[Dataset entries]
Segment Open

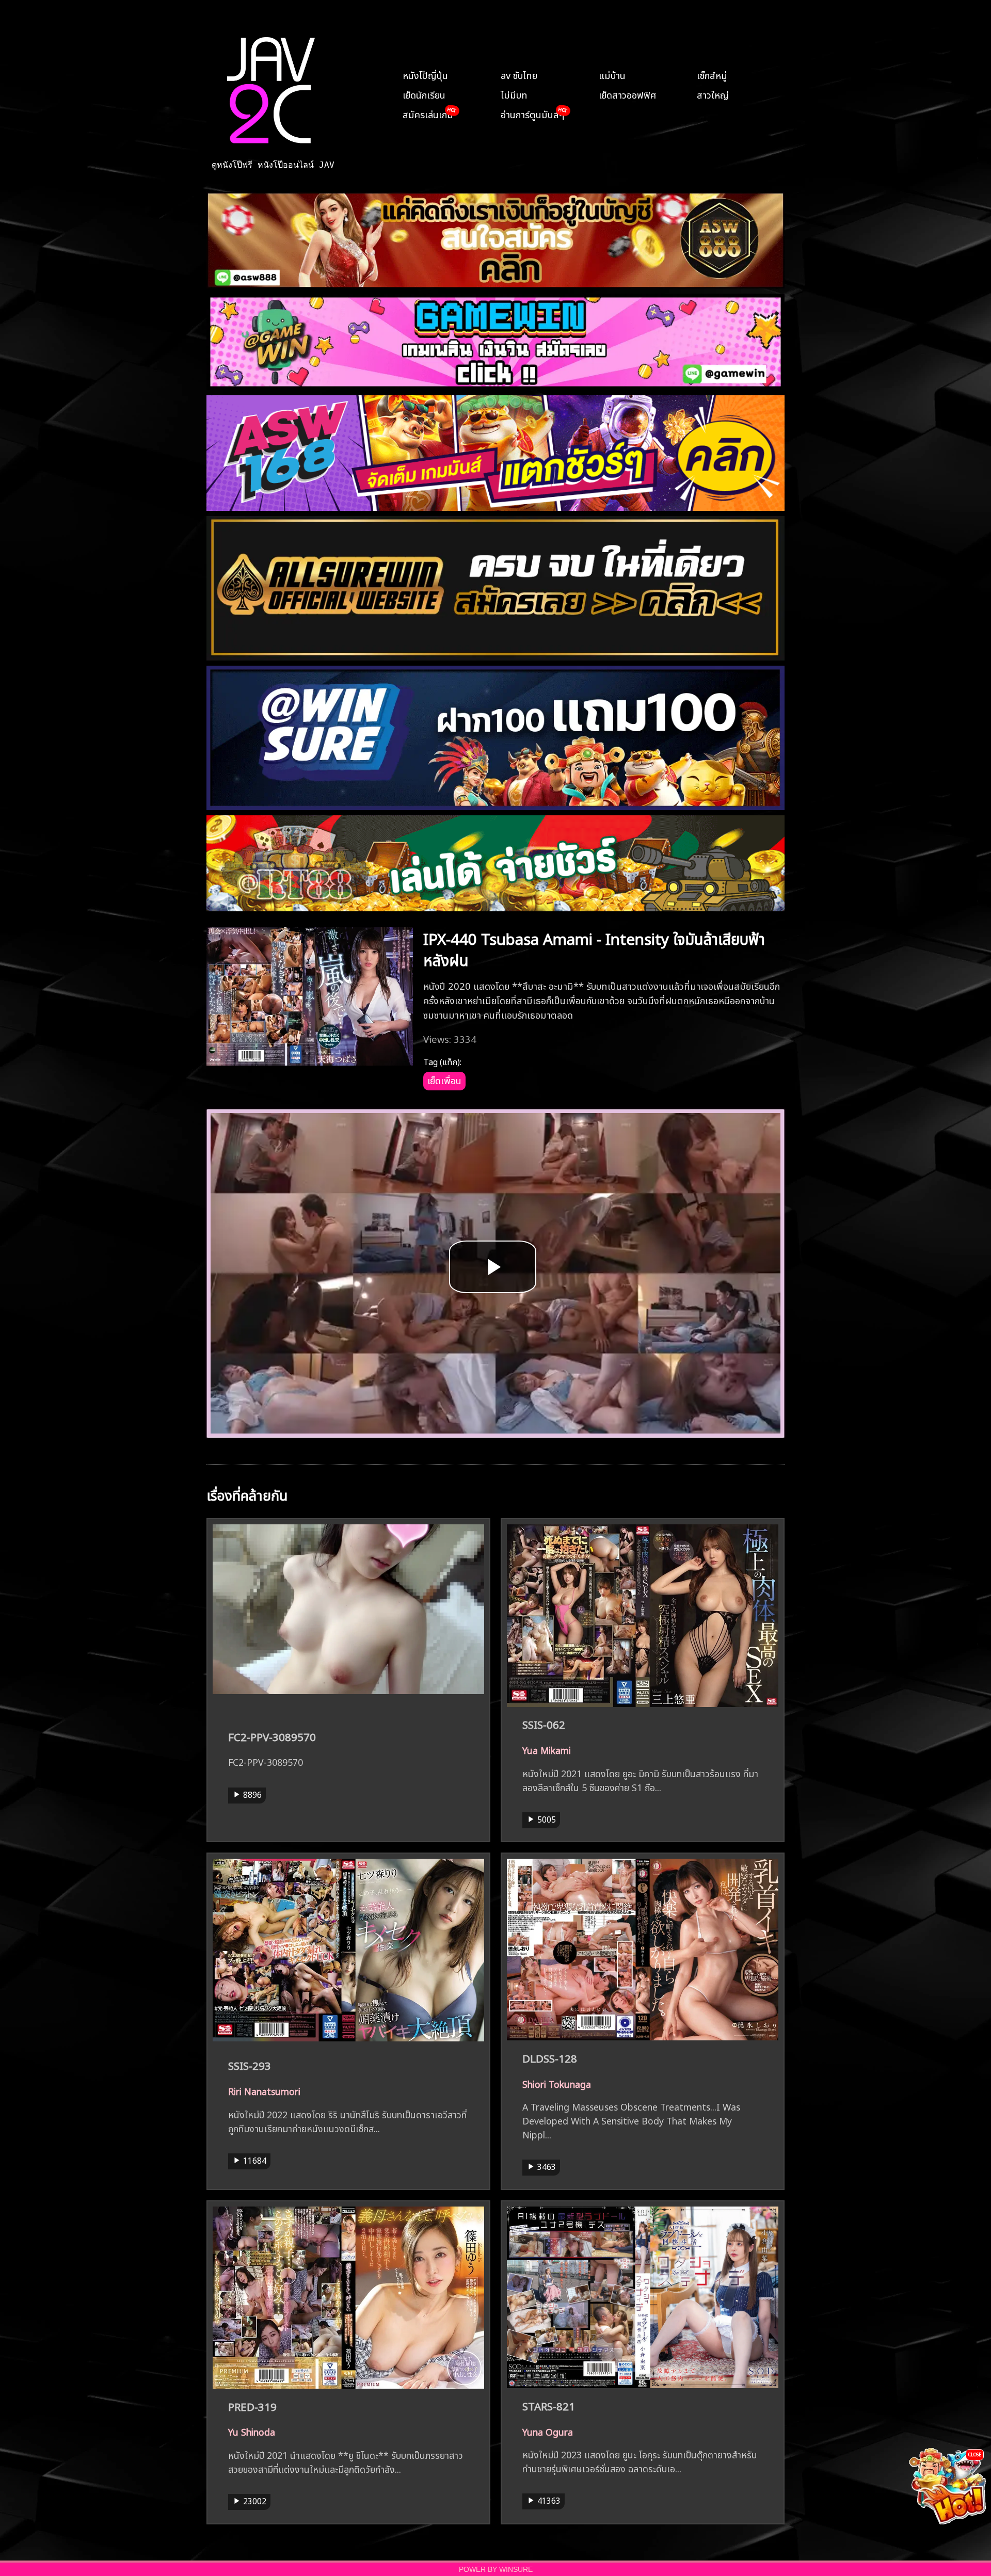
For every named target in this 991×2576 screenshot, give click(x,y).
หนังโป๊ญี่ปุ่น (425, 74)
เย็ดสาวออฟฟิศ (627, 94)
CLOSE (974, 2454)
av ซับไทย (519, 74)
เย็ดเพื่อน (444, 1079)
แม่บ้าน (612, 74)
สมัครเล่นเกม (428, 113)
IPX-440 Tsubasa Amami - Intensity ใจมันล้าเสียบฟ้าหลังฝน (594, 948)
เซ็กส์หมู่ (712, 74)
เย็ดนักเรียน (424, 94)
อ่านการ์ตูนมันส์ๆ (532, 113)
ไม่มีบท (514, 94)
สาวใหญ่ (713, 94)
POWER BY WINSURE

Segment Closed

Write out again, exactly as they appear above, the lines from the one containing "เย็ดนักเรียน (424, 94)" to the final line, and only those.

## Solved problem
เย็ดนักเรียน (424, 94)
อ่านการ์ตูนมันส์ๆ (532, 113)
ไม่มีบท (514, 94)
สาวใหญ่ (713, 94)
POWER BY WINSURE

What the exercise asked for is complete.